6.2 Effectiveness of RFID Detection

This sub-section is to study the detection effectiveness when the vehicle is moving. The first experiment detects the vehicle’s front surface at different distances. The goal is to count how many tags have been detected for each surface. Figure 8 shows the detectability at a specific angle (see Fig. 7) at different distances. The percentage of detected tags is counted at each distance.

Fig. 8.
figure 8

Distance sensitivity experiment.

The results show that the front surface (Surface ID 1) can be detected successfully at different distances. When the distance increases to 5 m, the percentage of detected tags decreases to 80%, but the success rate is still at a high level. The experiment also shows that, at a short distance, the reader can detect tags from other surfaces which are not directly facing the detector.
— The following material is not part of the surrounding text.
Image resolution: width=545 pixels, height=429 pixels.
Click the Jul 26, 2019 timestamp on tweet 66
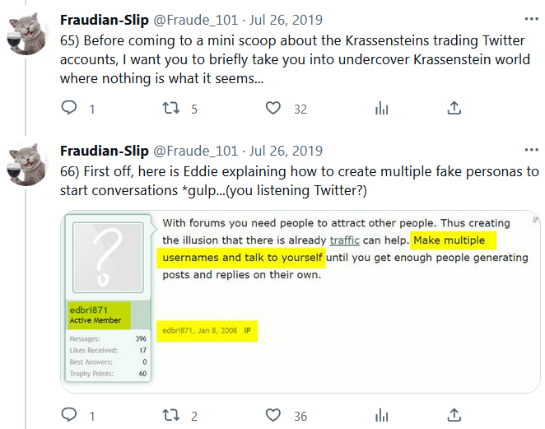click(286, 152)
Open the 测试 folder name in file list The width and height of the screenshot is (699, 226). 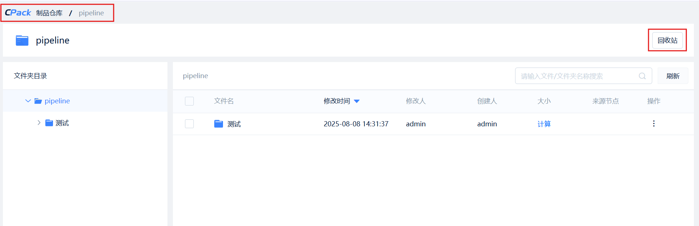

The second experiment studies the sensitivity of detected tags when the vehicle changes its orientation. The box is fixed at a distance of 2 m, and then the box is slowly rotated from left to right for 90° (see Fig. 7).

Fig. 9.
figure 9

Sensitivity on rotation.

In Fig. 9, the box is rotated 10° from left to the right at a time (that means Surface 1 will gradually flash out, and Surface 4 will gradually flash in) (see Fig. 7). The percentage of Surface 1 starts declining at 50°, and the reading drops to zero at 80°. However, for Surface 4, the percentage increases steadily when the vehicle rotates. When the degree reaches 90°, the level reaches the top. The changes in the percentages of those two surfaces show that the vehicle is rotating.
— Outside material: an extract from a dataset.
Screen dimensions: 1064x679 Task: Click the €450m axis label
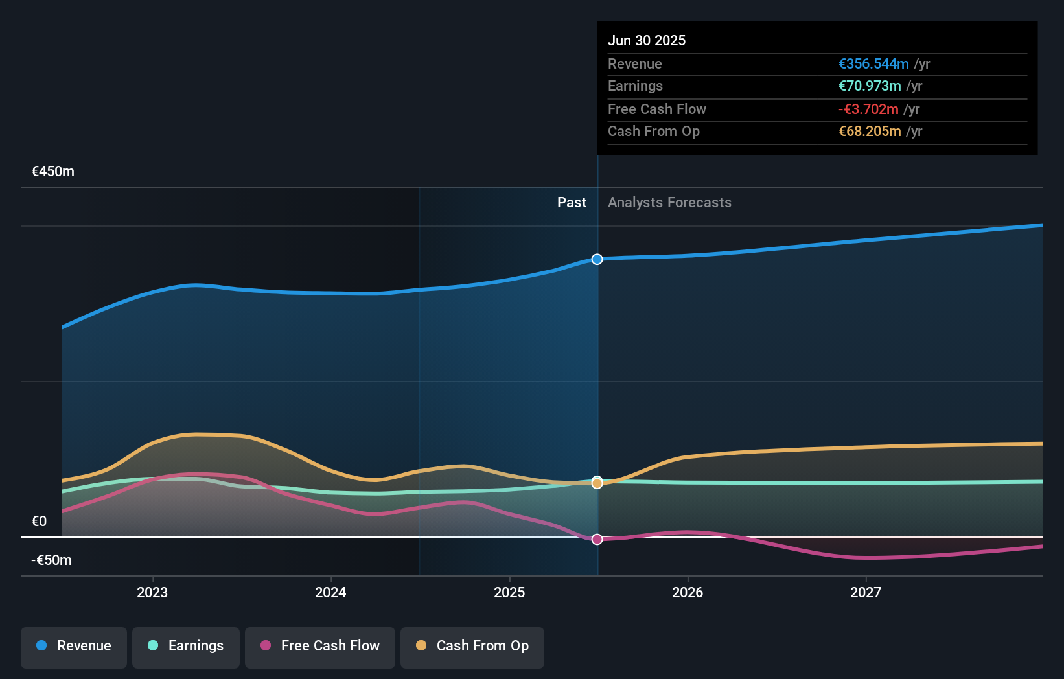tap(51, 171)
6.3 Effectiveness of Occluded Object Detection

This experiment is to study the effectiveness of vehicle detection when nearby objects occlude the vehicle. An object is arranged to slowly move from left to right in the front of the vehicle. The detected tags’ percentage is measured in each movement when the occluded surface increases from 10% to 100% at 2 m. Surface 4 is used as a test case in the experiment; because it has the largest surface so that the most significant result could be observed. Figure 10 shows the detection sensitivity of the simulating box.

Fig. 10.
figure 10

Sensitivity on occlusion.

Figure 10 shows that the percentage of detected tags decreases proportionally to the percentage of the occluded surface. This experiment demonstrates the importance of using multiple tags.

7 Conclusion

We identify the challenges for vehicle detection under adverse driving conditions. This paper takes advantage of RFID technology to improve the vehicles’ visibility and proposes a solution to overcome the weakness of vision-based detection methods. An algorithm is developed to convert a point cloud into a simple 3D model, which then is stored in tags for recovery of the vehicle’s boundary. The proposed method has the following advantages: vehicle detection is not sensitive to light, weather, or occluded conditions; vehicles can be detected at a relatively long distance; the implementation is relatively simple. Finally, a small-scale experiment is set up to evaluate the performance of the proposed method. The results have shown that, by using multiple passive RFID tags, the proposed method is able to detect a vehicle’s orientation at various distances; distinguish whether a vehicle is rotating; recover the boundary for an occluded vehicle.